Re: UTF-8S (was: Re: ISO vs Unicode UTF-8)

From: Peter_Constable@sil.org
Date: Tue Jun 05 2001 - 17:38:07 EDT


On 06/05/2001 04:12:59 PM "Mark Davis" wrote:

>I am not an advocate of UTF-8s -- I am just trying to dispell some of the
>noise here.

I realise that, and wasn't meaning to suggest that I think *you* are taking
the wrong position. I do appreciate the comments you have made, which have
been, it seems to me, the main comments in reponse to those in opposition.
I don't understand why the bona fide advocates aren't doing that.

I have some specific answers below, but in general:
>
>1. Strict means according to the Unicode definition. See tr27.
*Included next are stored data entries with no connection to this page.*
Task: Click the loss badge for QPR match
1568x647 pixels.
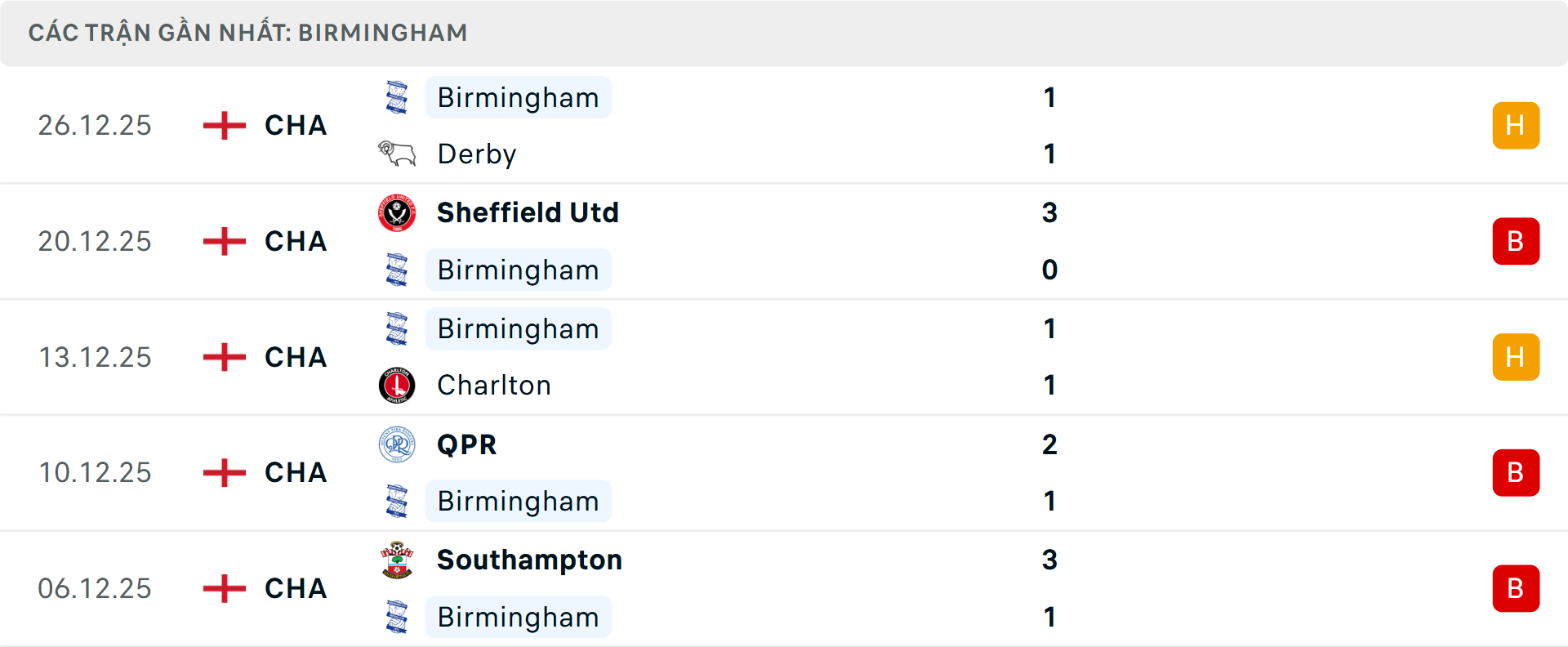Action: [x=1516, y=473]
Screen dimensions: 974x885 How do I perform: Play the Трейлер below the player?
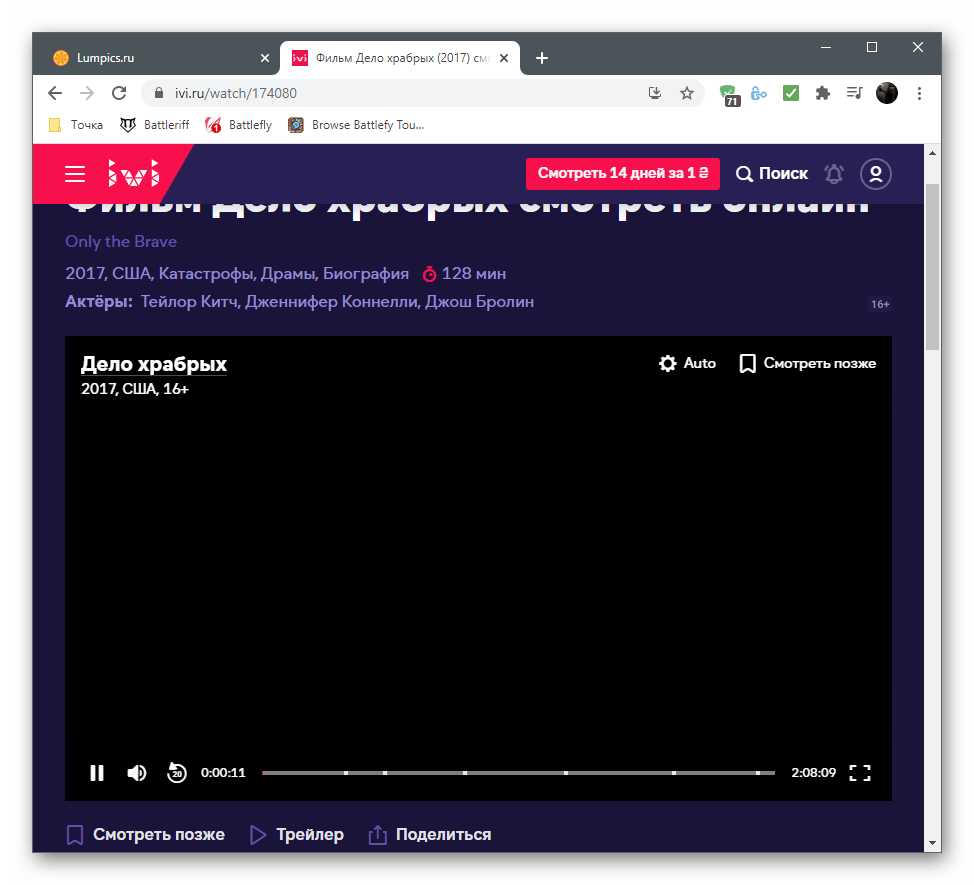[x=297, y=834]
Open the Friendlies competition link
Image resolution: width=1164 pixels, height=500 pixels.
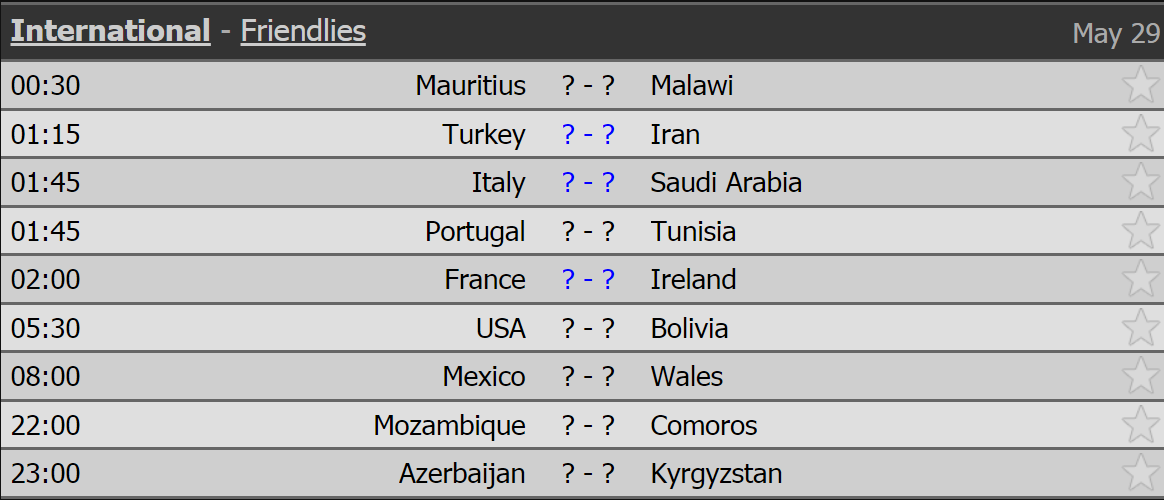303,31
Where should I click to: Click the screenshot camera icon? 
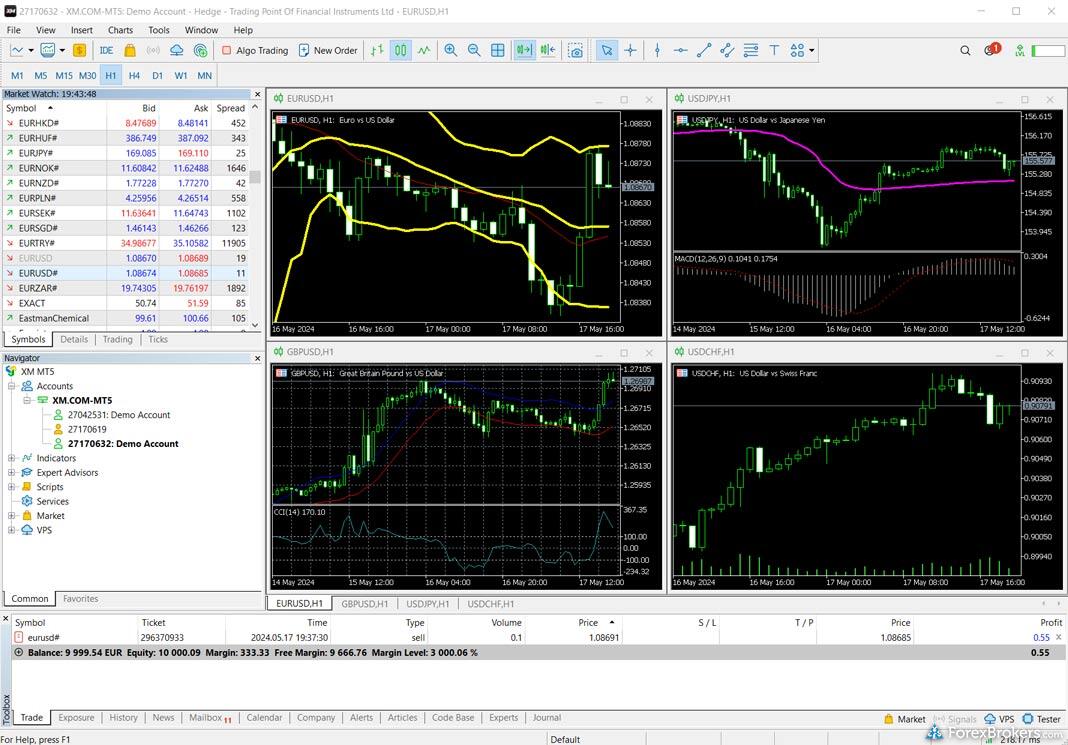point(575,50)
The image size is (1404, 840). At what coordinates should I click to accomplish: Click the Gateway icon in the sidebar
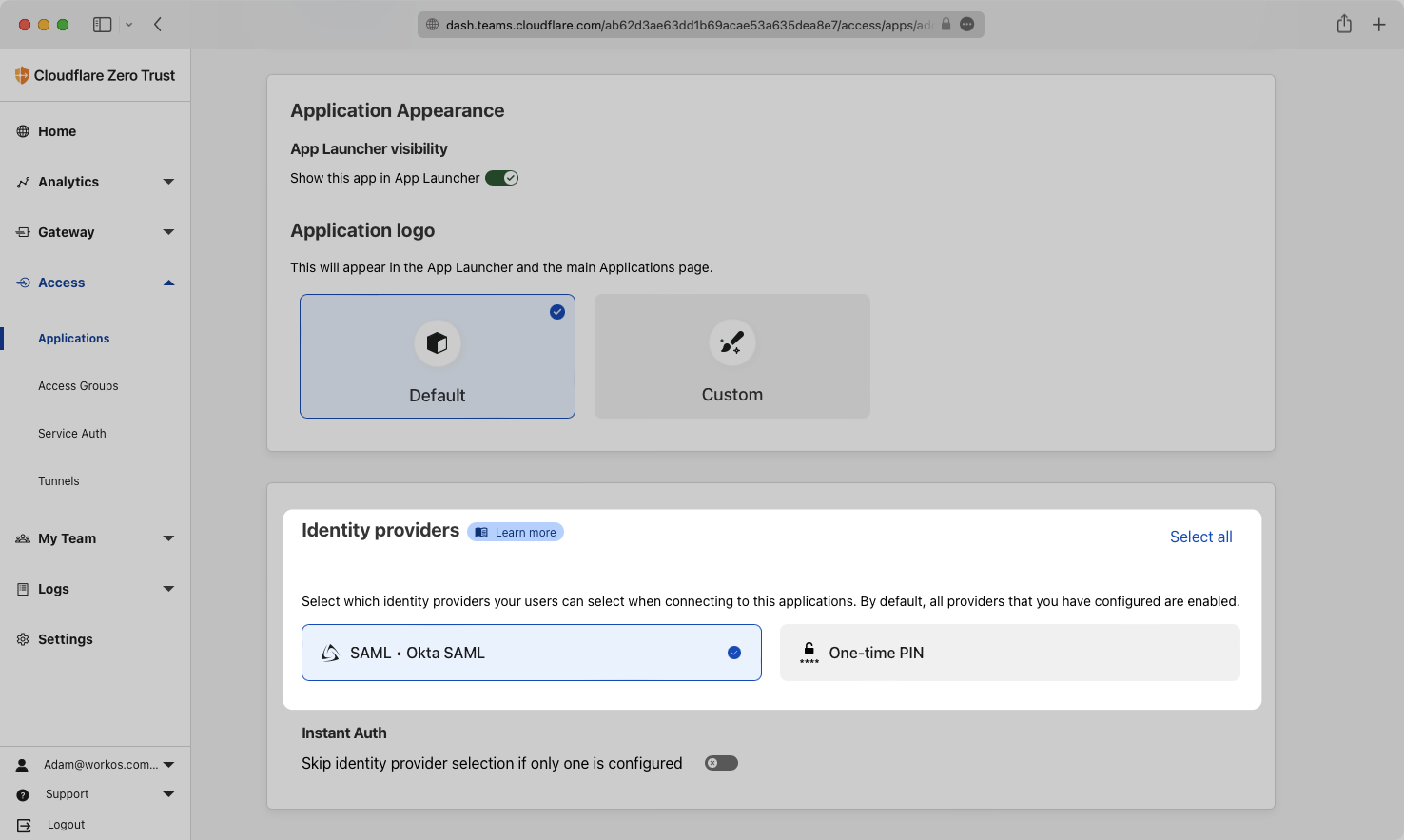[x=23, y=232]
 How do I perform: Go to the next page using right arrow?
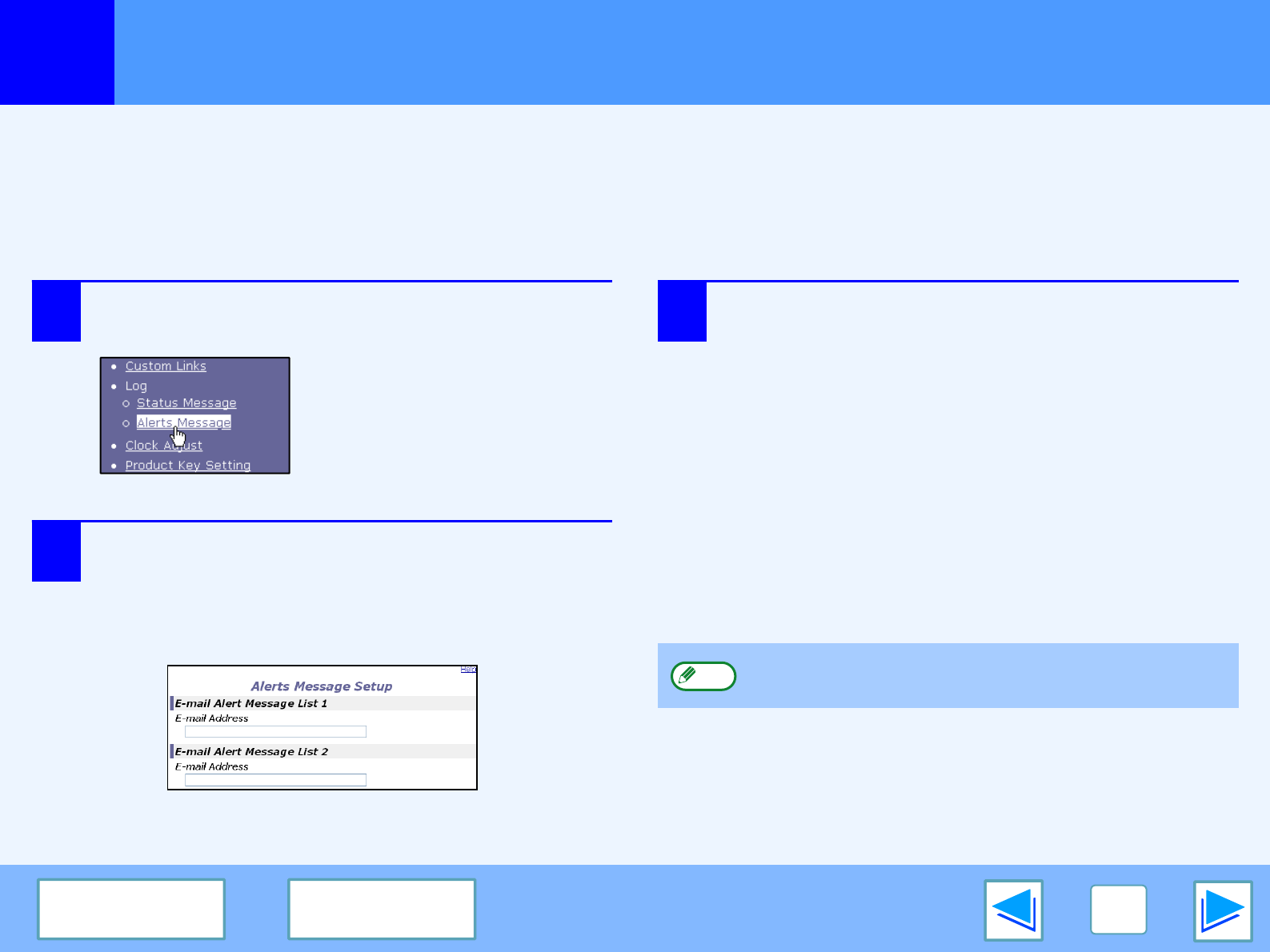point(1222,910)
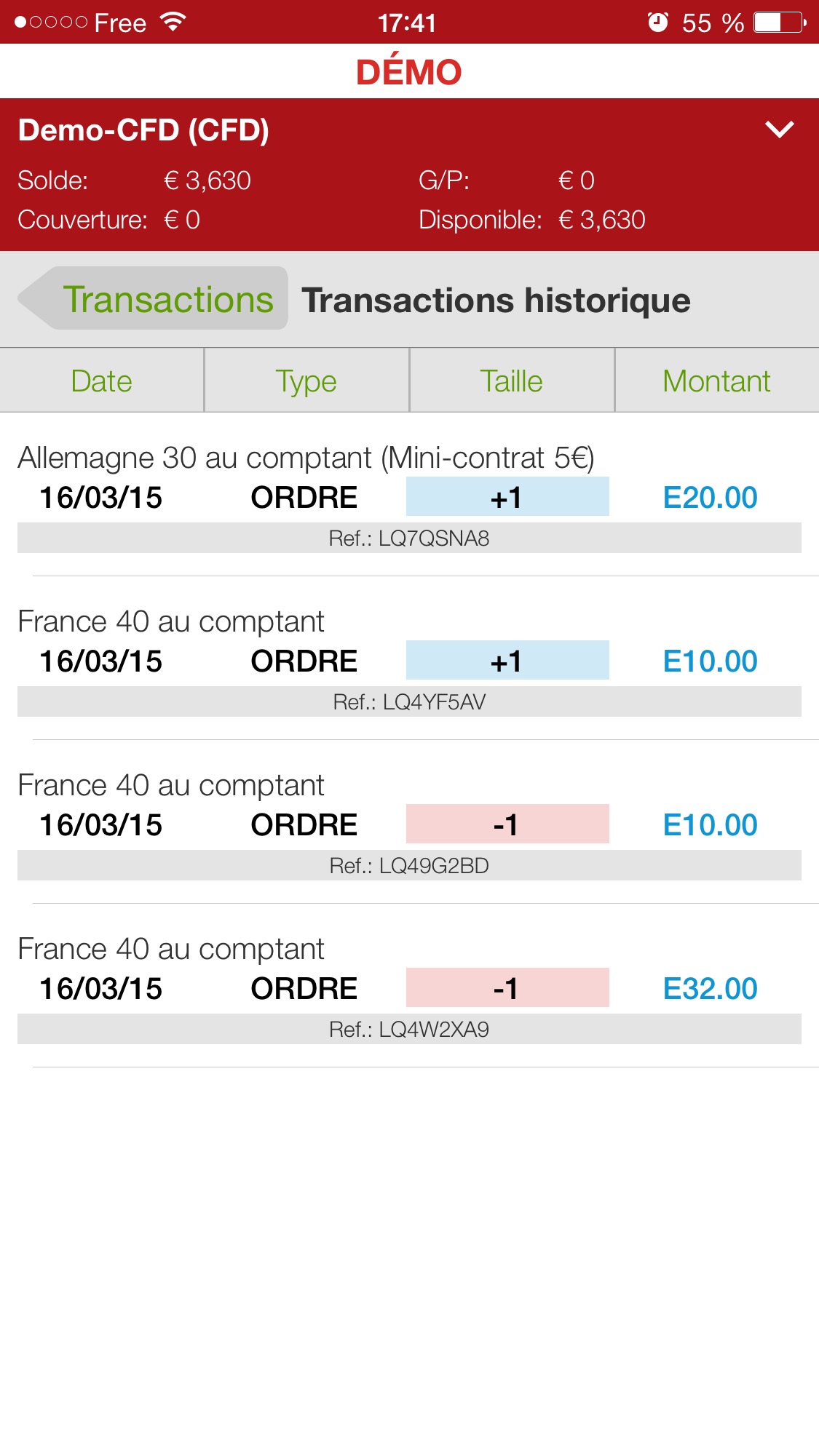
Task: Tap the alarm clock status icon
Action: coord(658,23)
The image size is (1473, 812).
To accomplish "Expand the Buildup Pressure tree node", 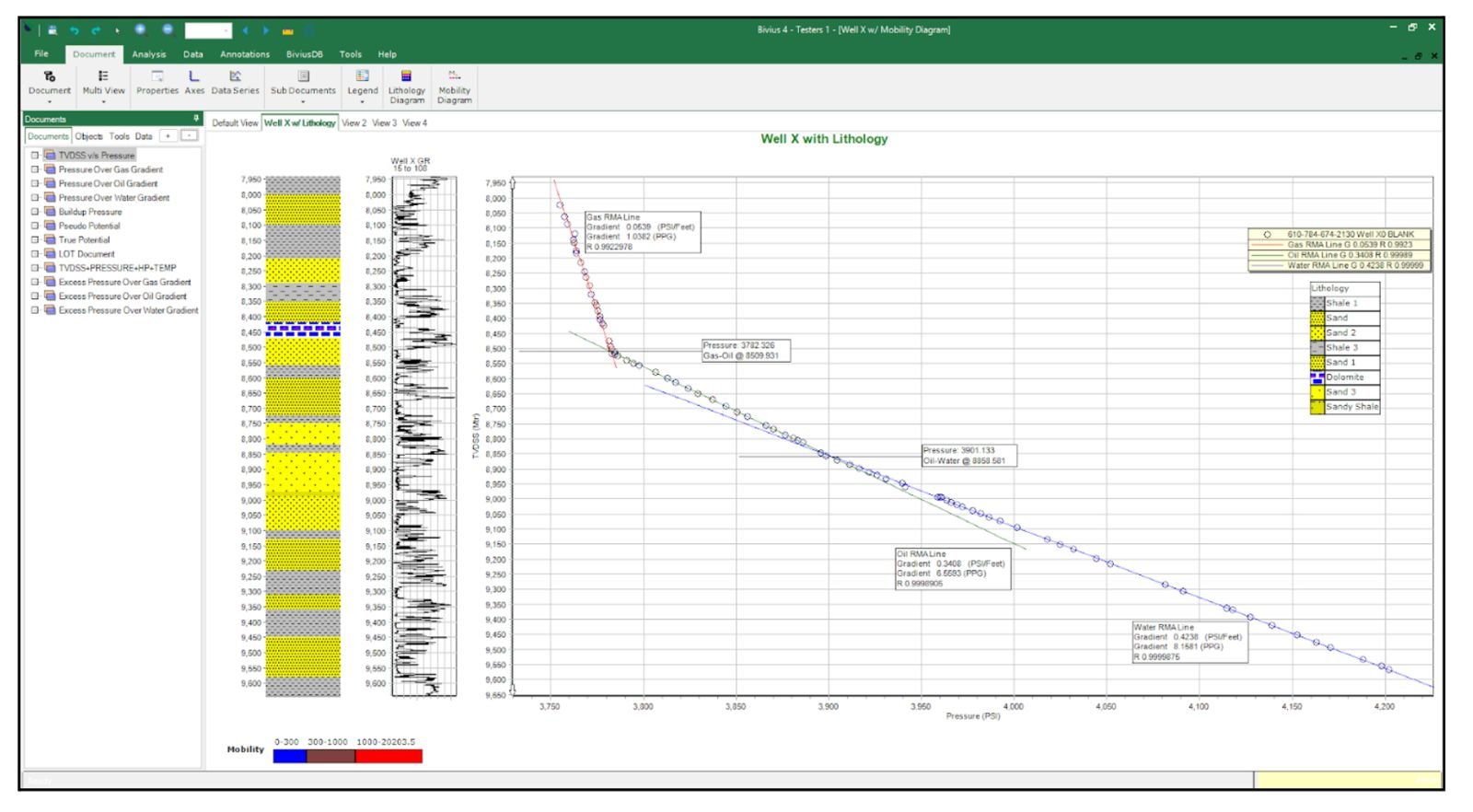I will [x=35, y=212].
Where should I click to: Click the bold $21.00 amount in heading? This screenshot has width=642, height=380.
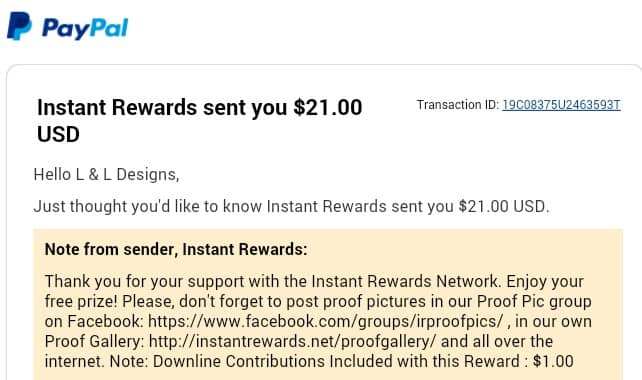[328, 107]
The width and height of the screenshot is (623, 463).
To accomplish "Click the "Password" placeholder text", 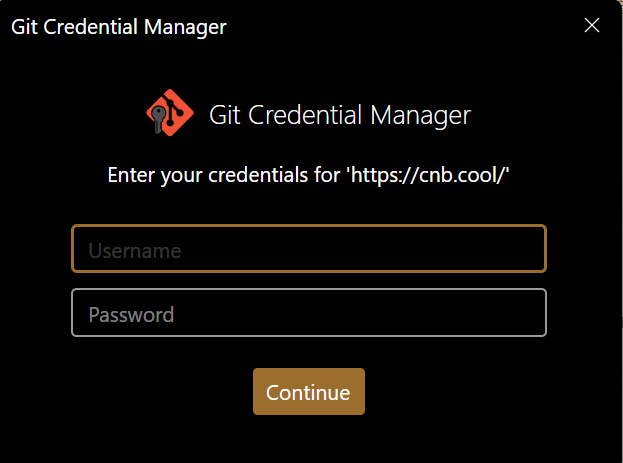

It nowhere defines "strict UTF-8". It merely says

- don't emit ill-formed sequences
- treat illegal sequences as an error
- don't interpret illegal sequences
- irregular sequences can't be used "for encoding any other information"

(What's odd about the last point is that it is nowhere stated what
information irregular sequences *are* considered to bear.)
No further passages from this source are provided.